The dark and shiny leaves of the Aspidistra elatior are similar to the leaves of corn plants. They grow to around 70 to 80cm in length and are around 10cm wide. The plant is slow growing, with the leaves coming directly through the soil in a hornlike clump of stems, which are usually about 15cm wide. The Variegata variety, as its name suggests, has variegated leaves.
The Aspidistra is native to China, Japan and the Himalayas where it grows in the marshy soil of shady mountain forests. It prefers to be kept at room temperature and between 18 and 24°C is best. However, it will tolerate temperatures anywhere between 10 and 29°C without any ill effect.
Aspidistras will grow all year round, although they do need to be kept out of direct sunlight as this can scorch the leaves and cause them to turn brown. As it grows very slowly it is relatively expensive to produce.

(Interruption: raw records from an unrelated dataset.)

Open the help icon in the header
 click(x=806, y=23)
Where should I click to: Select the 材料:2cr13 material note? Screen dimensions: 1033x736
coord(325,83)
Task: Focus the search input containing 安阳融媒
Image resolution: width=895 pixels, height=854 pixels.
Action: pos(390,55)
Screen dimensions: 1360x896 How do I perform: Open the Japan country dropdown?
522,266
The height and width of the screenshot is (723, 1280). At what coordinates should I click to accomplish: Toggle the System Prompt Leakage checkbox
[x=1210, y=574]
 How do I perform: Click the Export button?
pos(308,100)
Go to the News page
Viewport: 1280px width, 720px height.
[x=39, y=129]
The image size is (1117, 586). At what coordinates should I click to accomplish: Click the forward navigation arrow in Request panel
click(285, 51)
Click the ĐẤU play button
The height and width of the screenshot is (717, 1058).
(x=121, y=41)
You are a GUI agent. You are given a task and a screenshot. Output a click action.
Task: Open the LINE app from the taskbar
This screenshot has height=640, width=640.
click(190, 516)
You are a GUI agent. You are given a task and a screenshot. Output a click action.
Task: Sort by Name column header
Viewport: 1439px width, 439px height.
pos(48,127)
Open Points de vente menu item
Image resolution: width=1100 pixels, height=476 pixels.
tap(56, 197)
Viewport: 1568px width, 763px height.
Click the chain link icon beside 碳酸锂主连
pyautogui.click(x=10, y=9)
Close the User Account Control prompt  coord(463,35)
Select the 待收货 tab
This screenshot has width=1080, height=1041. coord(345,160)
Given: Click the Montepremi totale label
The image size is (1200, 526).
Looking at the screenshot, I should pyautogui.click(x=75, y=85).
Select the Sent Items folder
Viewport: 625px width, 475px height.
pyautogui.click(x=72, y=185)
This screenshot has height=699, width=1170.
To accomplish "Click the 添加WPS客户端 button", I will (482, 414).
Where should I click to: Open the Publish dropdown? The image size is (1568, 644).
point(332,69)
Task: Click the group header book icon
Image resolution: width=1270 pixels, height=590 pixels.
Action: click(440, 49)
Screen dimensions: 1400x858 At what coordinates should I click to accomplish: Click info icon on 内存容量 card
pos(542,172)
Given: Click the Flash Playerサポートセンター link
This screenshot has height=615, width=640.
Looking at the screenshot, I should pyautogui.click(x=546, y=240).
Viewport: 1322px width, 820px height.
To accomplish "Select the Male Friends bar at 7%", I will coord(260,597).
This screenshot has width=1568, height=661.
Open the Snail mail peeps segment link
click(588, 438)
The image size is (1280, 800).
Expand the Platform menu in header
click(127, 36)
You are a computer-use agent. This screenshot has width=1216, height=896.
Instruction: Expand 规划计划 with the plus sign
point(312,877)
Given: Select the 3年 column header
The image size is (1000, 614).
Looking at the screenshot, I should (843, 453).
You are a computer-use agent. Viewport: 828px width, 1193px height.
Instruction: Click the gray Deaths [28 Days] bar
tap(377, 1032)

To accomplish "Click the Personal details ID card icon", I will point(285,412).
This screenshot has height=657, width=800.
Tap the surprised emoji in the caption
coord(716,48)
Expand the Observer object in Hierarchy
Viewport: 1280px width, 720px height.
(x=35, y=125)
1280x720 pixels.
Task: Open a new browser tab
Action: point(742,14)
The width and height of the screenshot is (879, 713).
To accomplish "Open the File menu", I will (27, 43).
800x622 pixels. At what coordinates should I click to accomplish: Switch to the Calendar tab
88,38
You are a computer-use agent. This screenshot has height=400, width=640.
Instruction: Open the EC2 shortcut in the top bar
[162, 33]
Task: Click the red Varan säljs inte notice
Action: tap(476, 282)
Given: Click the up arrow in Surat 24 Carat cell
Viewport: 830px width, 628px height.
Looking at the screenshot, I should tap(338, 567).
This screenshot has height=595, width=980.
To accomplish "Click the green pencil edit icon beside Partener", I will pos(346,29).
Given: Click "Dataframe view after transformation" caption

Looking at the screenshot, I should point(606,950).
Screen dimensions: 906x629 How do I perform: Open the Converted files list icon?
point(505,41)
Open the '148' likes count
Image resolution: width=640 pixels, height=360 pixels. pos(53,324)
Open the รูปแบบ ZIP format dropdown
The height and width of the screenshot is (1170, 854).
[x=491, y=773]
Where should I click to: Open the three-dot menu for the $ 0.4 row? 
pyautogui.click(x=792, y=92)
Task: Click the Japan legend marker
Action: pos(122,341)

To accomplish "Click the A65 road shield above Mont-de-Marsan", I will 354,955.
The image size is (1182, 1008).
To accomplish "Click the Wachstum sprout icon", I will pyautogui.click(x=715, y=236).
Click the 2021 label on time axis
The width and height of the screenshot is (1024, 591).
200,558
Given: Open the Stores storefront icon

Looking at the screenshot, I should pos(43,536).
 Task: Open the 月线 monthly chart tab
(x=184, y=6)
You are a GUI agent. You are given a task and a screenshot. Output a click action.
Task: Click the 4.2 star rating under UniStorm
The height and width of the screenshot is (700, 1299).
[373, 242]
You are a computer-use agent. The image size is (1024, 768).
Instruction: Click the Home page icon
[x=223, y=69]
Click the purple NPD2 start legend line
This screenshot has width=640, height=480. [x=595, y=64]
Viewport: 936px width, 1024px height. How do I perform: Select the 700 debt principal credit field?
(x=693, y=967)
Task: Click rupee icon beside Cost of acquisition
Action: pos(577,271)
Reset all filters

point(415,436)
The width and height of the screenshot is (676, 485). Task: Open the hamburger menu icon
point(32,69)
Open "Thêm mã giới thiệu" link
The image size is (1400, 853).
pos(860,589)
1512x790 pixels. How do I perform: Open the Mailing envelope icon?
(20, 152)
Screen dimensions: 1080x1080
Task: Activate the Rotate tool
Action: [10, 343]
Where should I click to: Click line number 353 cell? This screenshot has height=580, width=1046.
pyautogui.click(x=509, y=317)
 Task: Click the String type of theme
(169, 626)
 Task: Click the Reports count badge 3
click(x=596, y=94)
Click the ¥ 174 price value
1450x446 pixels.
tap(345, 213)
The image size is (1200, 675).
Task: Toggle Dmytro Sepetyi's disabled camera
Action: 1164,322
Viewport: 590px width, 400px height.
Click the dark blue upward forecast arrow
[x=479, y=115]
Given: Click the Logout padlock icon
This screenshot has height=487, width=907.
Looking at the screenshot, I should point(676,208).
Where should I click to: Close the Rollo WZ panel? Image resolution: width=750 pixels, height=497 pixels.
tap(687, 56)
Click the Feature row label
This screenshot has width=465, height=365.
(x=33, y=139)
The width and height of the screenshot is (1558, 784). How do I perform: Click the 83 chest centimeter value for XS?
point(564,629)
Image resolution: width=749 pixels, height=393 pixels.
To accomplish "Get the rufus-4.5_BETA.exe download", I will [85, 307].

The species is elatior and the genus is aspidistra. The plant comes from the lily family, also known as the Liliaceae family.
Aspidistras will grow in areas with low light levels although they prefer a reasonable source of natural light. The compost only needs to be kept moist; in fact, over-watering can cause brown spots or the leaves to turn yellow.
They will tolerate dust although it is a good idea to regularly wipe the leaves with a cloth. They do like to be pot bound so don’t change pots unless it is necessary and give them a little liquid feed every three weeks or so during the summer.
Did You Know?
The Victorians loved these plants because they could cope with the smoke and dust of oil lamps and coal fires.